◆ **Records provided**
BEGIN

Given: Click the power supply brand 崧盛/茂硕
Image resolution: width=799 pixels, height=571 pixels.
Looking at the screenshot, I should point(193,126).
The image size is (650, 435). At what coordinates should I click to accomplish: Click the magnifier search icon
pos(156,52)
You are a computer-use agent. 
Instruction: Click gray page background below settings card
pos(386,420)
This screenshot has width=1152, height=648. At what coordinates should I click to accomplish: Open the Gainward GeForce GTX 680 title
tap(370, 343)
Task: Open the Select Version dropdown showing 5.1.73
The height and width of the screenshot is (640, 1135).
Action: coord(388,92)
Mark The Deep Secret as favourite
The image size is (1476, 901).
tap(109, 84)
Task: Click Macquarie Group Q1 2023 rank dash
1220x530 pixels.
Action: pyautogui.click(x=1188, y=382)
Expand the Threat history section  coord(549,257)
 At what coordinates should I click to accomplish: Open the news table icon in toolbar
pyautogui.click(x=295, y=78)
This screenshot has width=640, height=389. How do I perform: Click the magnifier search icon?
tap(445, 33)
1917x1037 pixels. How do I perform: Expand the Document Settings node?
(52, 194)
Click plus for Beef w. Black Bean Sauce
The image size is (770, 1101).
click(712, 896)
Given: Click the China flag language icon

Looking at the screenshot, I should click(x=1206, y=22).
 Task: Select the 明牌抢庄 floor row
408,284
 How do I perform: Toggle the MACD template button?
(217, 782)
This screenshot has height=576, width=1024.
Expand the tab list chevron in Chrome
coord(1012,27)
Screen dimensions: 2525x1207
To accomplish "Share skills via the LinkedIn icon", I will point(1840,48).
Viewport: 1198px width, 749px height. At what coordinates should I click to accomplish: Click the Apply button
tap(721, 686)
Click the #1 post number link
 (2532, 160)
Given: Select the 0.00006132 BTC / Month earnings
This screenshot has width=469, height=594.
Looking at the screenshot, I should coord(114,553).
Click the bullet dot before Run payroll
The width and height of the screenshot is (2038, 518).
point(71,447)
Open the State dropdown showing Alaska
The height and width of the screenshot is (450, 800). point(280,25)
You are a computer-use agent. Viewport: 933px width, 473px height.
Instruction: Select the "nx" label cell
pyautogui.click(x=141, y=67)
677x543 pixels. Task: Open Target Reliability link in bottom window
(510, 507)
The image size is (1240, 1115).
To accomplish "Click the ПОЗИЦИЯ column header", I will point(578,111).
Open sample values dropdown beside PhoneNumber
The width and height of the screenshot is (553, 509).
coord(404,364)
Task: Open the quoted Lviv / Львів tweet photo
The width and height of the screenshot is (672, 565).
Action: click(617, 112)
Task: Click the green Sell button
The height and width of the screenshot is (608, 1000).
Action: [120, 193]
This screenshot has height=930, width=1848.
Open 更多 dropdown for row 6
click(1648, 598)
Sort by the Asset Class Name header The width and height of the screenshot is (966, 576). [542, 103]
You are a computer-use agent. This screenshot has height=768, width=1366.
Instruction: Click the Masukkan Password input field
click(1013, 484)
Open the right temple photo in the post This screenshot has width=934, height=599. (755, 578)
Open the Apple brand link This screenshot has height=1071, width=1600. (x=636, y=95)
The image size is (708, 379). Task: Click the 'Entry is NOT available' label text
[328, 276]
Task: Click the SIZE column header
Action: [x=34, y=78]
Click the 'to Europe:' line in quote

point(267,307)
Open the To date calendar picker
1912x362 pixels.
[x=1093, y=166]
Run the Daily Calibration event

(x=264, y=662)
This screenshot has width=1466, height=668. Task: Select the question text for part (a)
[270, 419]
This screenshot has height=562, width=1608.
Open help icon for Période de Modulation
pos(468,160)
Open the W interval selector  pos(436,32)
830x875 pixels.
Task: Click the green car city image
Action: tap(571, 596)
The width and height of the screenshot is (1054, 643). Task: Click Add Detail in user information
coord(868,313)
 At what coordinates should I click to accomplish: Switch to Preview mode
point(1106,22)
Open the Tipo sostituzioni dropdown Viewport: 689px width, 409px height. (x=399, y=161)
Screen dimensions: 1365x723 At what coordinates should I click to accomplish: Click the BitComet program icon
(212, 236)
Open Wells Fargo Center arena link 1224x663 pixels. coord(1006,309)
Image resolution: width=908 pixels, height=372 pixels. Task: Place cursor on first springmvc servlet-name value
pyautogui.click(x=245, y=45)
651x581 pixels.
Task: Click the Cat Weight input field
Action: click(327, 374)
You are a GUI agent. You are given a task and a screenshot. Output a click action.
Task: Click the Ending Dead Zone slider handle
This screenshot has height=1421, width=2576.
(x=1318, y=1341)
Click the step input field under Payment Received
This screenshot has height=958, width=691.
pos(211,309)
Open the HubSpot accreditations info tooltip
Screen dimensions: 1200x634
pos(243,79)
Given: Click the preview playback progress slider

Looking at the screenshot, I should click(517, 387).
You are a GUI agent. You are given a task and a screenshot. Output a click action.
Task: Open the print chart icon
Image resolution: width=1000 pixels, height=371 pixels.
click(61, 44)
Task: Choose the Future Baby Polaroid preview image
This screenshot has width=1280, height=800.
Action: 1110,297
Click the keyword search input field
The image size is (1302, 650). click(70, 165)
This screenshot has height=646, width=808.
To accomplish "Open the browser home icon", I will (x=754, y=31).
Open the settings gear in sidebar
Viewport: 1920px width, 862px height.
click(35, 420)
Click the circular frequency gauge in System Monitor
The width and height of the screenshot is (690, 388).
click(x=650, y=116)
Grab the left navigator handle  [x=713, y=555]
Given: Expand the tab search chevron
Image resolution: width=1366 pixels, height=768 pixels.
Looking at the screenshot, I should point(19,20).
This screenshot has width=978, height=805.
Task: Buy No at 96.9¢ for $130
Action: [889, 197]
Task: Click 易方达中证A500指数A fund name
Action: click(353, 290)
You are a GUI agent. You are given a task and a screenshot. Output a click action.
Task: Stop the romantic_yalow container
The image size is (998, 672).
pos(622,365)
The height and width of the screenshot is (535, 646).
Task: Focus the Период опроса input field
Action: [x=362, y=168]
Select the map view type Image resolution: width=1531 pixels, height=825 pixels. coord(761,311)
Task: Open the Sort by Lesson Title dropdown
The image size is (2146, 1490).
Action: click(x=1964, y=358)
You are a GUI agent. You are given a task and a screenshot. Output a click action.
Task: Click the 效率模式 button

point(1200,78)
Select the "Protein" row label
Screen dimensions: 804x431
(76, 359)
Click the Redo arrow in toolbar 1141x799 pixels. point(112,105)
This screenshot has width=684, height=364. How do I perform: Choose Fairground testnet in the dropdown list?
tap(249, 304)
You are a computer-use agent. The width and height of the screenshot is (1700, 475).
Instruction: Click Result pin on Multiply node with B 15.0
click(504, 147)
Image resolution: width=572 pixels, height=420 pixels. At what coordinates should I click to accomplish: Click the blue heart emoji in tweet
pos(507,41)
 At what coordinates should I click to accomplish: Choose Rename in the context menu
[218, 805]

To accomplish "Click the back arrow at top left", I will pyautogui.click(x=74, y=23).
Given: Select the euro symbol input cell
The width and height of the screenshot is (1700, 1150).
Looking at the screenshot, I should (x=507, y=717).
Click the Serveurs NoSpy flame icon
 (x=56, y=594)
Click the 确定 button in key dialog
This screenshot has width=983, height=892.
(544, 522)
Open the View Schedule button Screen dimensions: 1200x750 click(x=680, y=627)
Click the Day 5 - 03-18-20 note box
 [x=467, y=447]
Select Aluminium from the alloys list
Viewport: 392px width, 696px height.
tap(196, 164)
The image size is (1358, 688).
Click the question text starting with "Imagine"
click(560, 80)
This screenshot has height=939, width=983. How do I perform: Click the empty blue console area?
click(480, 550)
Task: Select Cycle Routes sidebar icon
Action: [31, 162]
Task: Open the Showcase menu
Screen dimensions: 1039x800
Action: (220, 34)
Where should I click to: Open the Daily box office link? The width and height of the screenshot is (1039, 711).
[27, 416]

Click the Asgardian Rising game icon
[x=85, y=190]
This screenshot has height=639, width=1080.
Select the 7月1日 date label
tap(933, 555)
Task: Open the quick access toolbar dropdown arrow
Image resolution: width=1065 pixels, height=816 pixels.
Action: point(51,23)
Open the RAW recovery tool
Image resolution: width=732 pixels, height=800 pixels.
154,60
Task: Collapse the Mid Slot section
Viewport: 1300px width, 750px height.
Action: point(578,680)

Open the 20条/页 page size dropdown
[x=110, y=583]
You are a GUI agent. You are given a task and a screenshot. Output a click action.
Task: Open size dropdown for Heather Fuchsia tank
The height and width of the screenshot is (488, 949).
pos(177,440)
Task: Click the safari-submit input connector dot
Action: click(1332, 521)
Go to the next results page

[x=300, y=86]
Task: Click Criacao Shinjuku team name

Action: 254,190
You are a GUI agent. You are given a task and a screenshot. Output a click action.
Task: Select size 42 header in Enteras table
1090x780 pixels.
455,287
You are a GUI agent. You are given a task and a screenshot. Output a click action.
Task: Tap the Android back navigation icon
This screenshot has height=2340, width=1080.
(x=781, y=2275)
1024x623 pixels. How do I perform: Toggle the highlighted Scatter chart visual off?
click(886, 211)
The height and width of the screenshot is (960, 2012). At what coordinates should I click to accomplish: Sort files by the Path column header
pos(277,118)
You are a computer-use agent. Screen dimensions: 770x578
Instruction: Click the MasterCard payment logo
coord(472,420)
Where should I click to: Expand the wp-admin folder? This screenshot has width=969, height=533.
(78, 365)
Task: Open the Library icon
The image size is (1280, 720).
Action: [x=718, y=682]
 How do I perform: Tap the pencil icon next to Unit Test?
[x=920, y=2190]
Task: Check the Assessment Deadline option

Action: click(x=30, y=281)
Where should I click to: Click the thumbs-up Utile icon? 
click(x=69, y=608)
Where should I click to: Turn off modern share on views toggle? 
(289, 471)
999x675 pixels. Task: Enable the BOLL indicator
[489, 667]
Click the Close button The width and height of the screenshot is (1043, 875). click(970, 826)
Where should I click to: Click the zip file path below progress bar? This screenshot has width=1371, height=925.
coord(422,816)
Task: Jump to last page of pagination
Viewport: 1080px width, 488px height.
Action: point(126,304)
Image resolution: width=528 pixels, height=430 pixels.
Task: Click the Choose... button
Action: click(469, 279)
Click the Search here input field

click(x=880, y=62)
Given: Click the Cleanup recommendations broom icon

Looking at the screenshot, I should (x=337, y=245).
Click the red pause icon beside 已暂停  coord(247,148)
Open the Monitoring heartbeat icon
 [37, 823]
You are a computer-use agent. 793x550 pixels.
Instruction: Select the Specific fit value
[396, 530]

END

The required output is every line above from the one with "1090x780 pixels." down to the one with "Task: Jump to last page of pagination", restated word for word, ends included.

1090x780 pixels.
455,287
You are a GUI agent. You are given a task and a screenshot. Output a click action.
Task: Tap the Android back navigation icon
This screenshot has height=2340, width=1080.
(x=781, y=2275)
1024x623 pixels. How do I perform: Toggle the highlighted Scatter chart visual off?
click(886, 211)
The height and width of the screenshot is (960, 2012). At what coordinates should I click to accomplish: Sort files by the Path column header
pos(277,118)
You are a computer-use agent. Screen dimensions: 770x578
Instruction: Click the MasterCard payment logo
coord(472,420)
Where should I click to: Expand the wp-admin folder? This screenshot has width=969, height=533.
(78, 365)
Task: Open the Library icon
The image size is (1280, 720).
Action: [x=718, y=682]
 How do I perform: Tap the pencil icon next to Unit Test?
[x=920, y=2190]
Task: Check the Assessment Deadline option

Action: click(x=30, y=281)
Where should I click to: Click the thumbs-up Utile icon? 
click(x=69, y=608)
Where should I click to: Turn off modern share on views toggle? 
(289, 471)
999x675 pixels. Task: Enable the BOLL indicator
[489, 667]
Click the Close button The width and height of the screenshot is (1043, 875). click(970, 826)
Where should I click to: Click the zip file path below progress bar? This screenshot has width=1371, height=925.
coord(422,816)
Task: Jump to last page of pagination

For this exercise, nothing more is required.